FTC UMC Roundup – Trojan Horse Edition

Cite this Article
Gus Hurwitz, FTC UMC Roundup – Trojan Horse Edition, Truth on the Market (June 24, 2022), https://truthonthemarket.com/2022/06/24/ftc-umc-roundup-trojan-horse-edition/

Things are getting spicy in the administrative state. This week we have the first formal indication of new rules coming out of the FTC. We have lobbyists lobbying, and influencers influencing, CEOs loitering, and academics … academicing? We have some review and preview of what’s at stake with administrative law. We’ve got interesting upcoming events. And we’ve got more. So let’s get going!

This week’s headline can’t not be the first official news that the FTC is planning to make some rules (h/t Leah Nylen). The Commission is working on a “rulemaking under section 18 of the FTC Act to curb lax security practices, limit privacy abuses, and ensure that algorithmic decision-making does not result in unlawful discrimination.” Section 18, of course, is Mag-Moss, so we’re not talking straight-up UMC rules – though there will be lots of details in the details (our first Trojan Horse).

Bending the rulemaking narrative, and perhaps easy-riding under the radar, this week, the FTC has issued an order to Harley-Davidson, among other manufacturers, requiring them to change their warranties to allow customers to use independent dealers for repairs. One wonders whether this enforcement-based approach to the right-to-repair is a tap on the breaks for potential right-to-repair rules – one of the potential rules that many have speculated the FTC would be quick to adopt.

Truth be told, things were pretty quiet on the FTC front this week. Not so much a few blocks away, down on the Congressional end of the Mall. The academics came out in force this week, with caution about Sen. Amy Klobuchar’s American Innovation and Choice Online Act (AICOA). We start things off with Doug Melamed, who faults AICOA for not defining “harm to competition” and for prohibiting welfare-enhancing conduct. His key point: “Economists have long understood that innovation is far more important for economic welfare than static efficiency” – least some in Congress, it seems, missed that memo.

Melamed ends his piece drawing attention to concerns that the bill might limit platforms’ ability to moderate content they host—a point that the bill’s Republican supporters take seriously. This concern was most forcefully made this week by Georgetown Law professor Anupam Chander in a letter coauthored with other well-respected law professors and signed by another dozen, all experts in this field. Frustratingly, if predictably, this letter was overshadowed by the lobbying against it, with Yelp’s Luther Lowe accusing Chander of being a shill – and getting egg all over his face in the process.

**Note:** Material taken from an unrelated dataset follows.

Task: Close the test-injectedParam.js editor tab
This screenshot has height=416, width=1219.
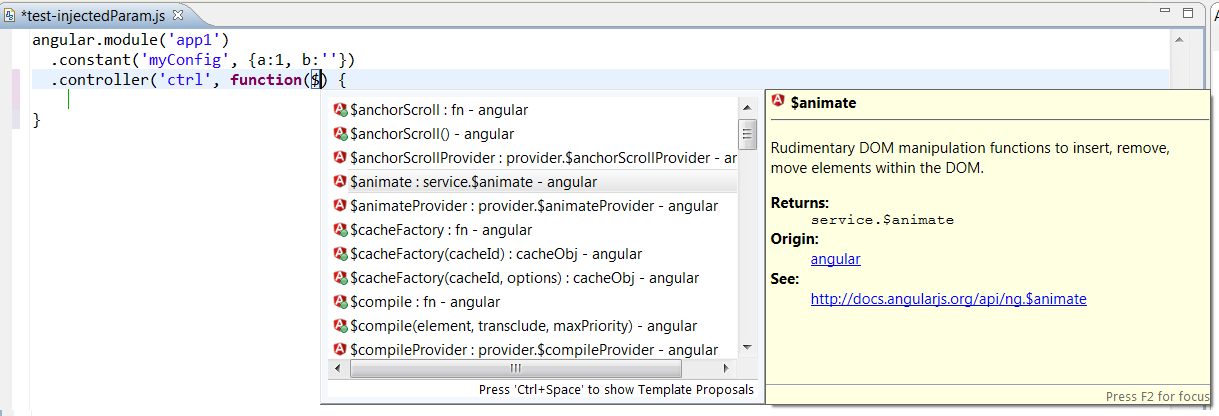Action: 177,16
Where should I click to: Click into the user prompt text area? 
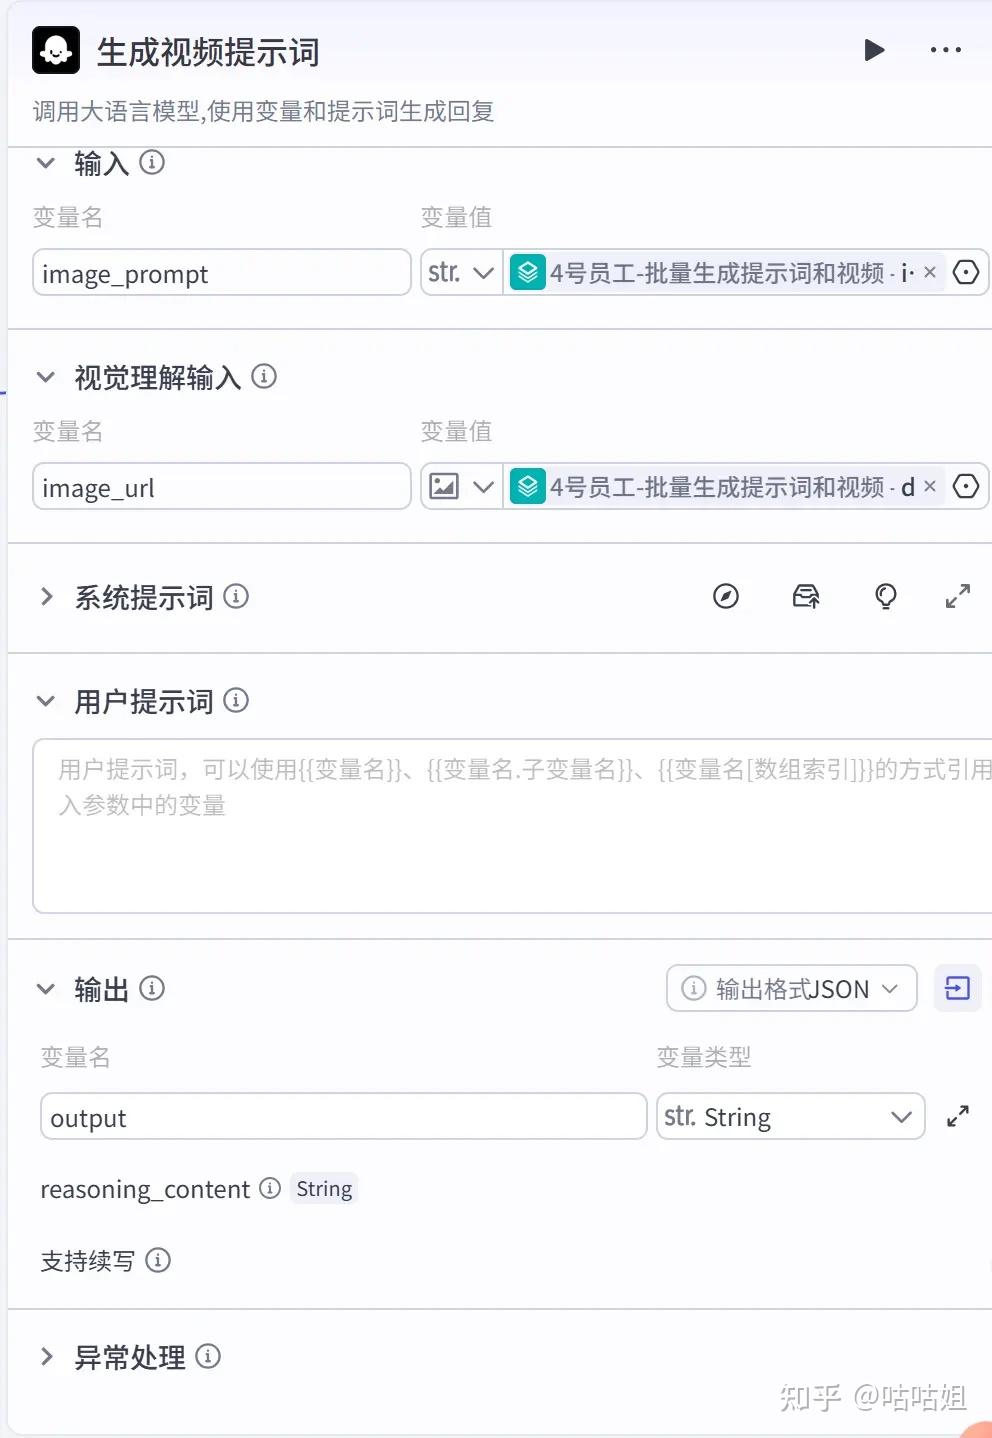point(510,840)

Lobbying is the name of the game right now. Brian Fung reports that tech CEOs have been loitering around Congress. Social media influencers the latest conscripts to the front lines. And with AICOA built upon a strange-bedfellows coalition, those unusual lines of cooperation are being explored as potential cleavage points.

Time for some quick hits. With the role of labor issues in antitrust a focus for the administration (both with the FTC’s interest in non-competes and attention on labor in the potential merger guideline revisions), a recent interview with Eric Posner, an advisor to AAG Kanter, is of great interest. Posner notes that “There is this very close and complicated relationship between labor law and antitrust law that has to be maintained.” Indeed. And on the litigation front, the judge overseeing some of the FTC litigation against Meta agrees with the company’s contention that it needs information from competing firms to mount its defense, including TikTok, WeChat, and Telegram. And folks continue to explain that price controls (antitrust style or otherwise) don’t work to fight inflation.

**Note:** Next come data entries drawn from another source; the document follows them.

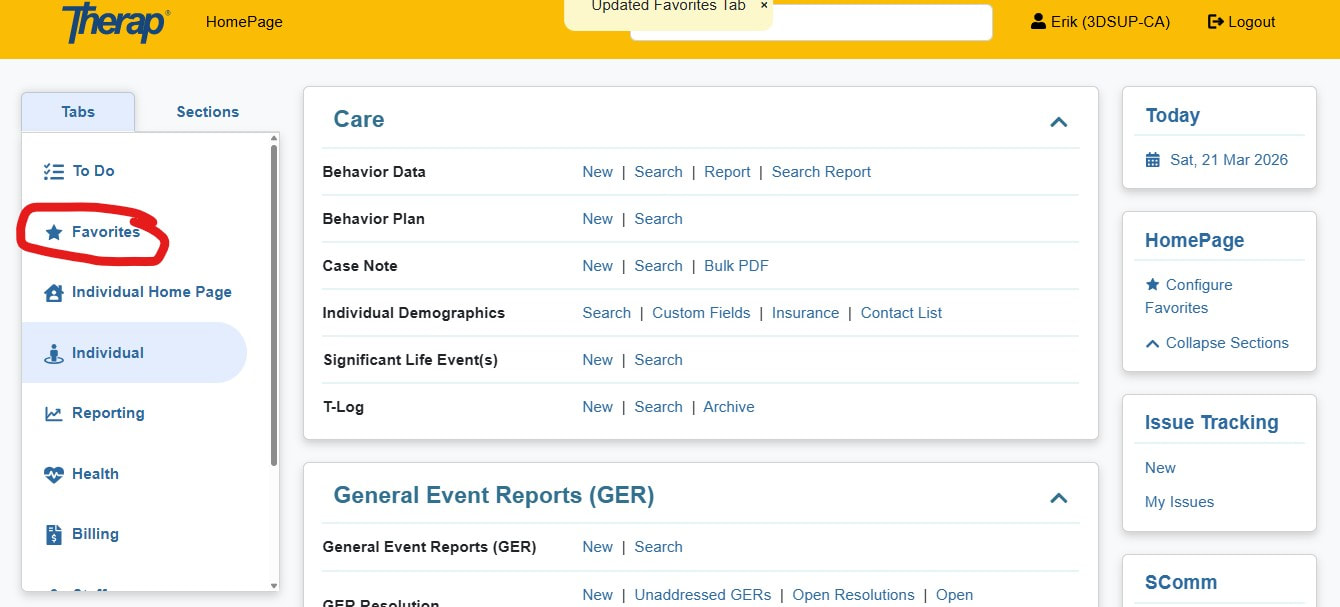Collapse the Care section
This screenshot has height=607, width=1340.
pyautogui.click(x=1058, y=122)
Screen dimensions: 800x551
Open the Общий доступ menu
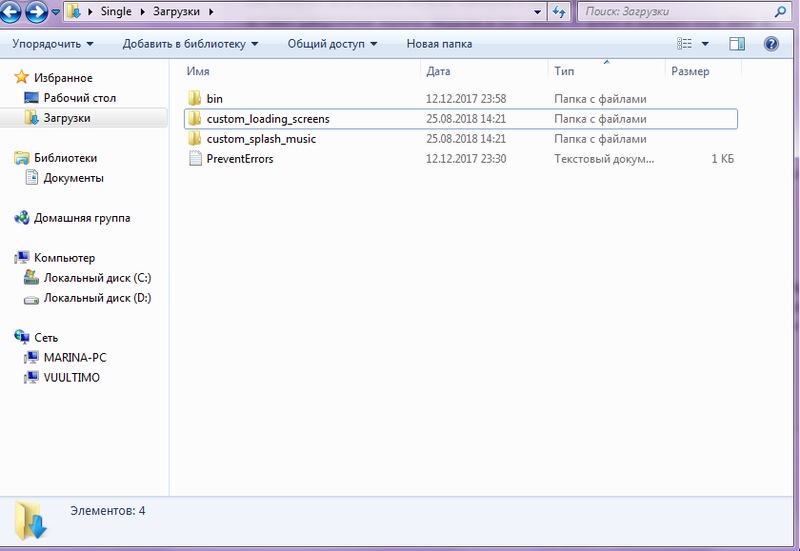[332, 44]

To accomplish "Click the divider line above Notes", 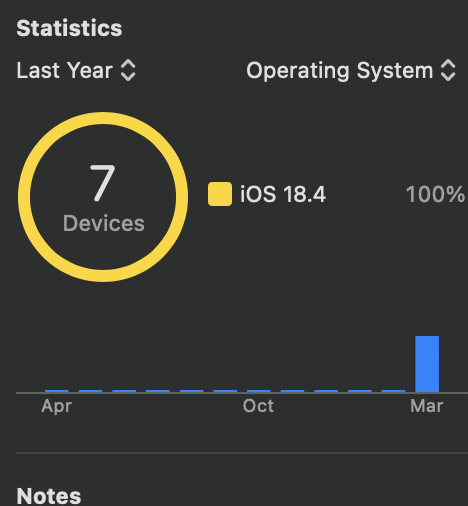I will tap(242, 453).
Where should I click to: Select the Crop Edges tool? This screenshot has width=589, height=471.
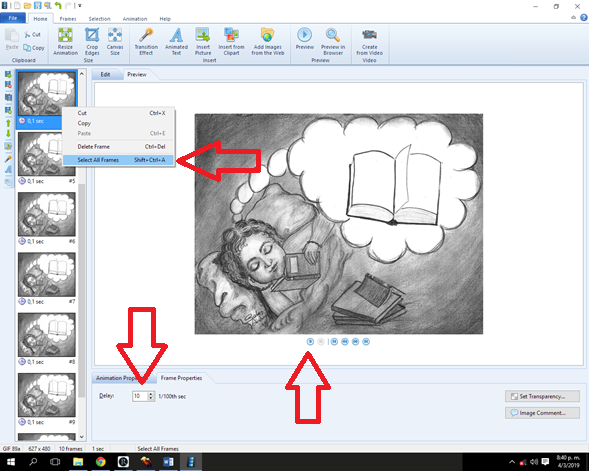pyautogui.click(x=92, y=42)
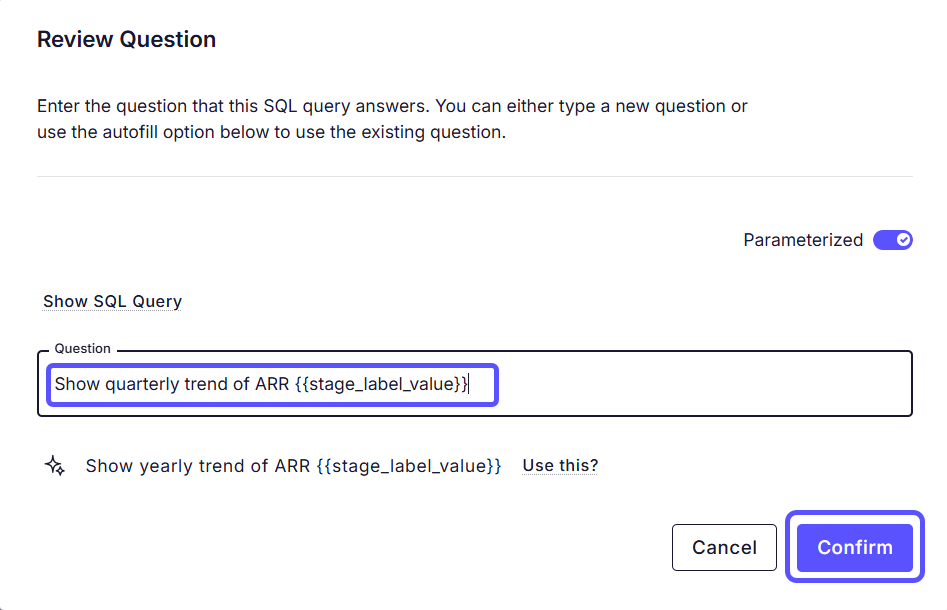Click the checkmark knob on the Parameterized switch
The image size is (947, 610).
pos(903,240)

But not so fast! We leave you with some deeper thinking about what’s to come today. We mentioned AHA v. Becerra and what it means for the future of the Chevron doctrine last week. The Notice and Comment blog has some nice further discussion about what AHA v. Becerra means for the future of the Chevron doctrine. Another important administrative law case, West Virginia v. EPA, will almost certainly be released next week – this could be a major “major questions doctrine” case – and is important enough that APM Marketplace covered it. And while the courts might be working to make the administrative state smaller, some argue to make it bigger to deal with Big Tech. Whoever and however we regulate things, Maureen Ohlhausen (former acting FTC Chair) has wise words for whomever is in charge.

Some closing words. Bill Shughart offers a reflection on the passing of Internet Explorer (1995-2022. RIP). For those in DC on Monday, the Concurrences conference on Rulemaking Authority of the Federal Trade Commission is a must-attend event – and you can attend online if you can’t make it in person. And on Tuesday, BYU is hosting the first in what promises to be a good series of webinars on antitrust and tech-related regulatory issues, starting with a discussion of AICOA.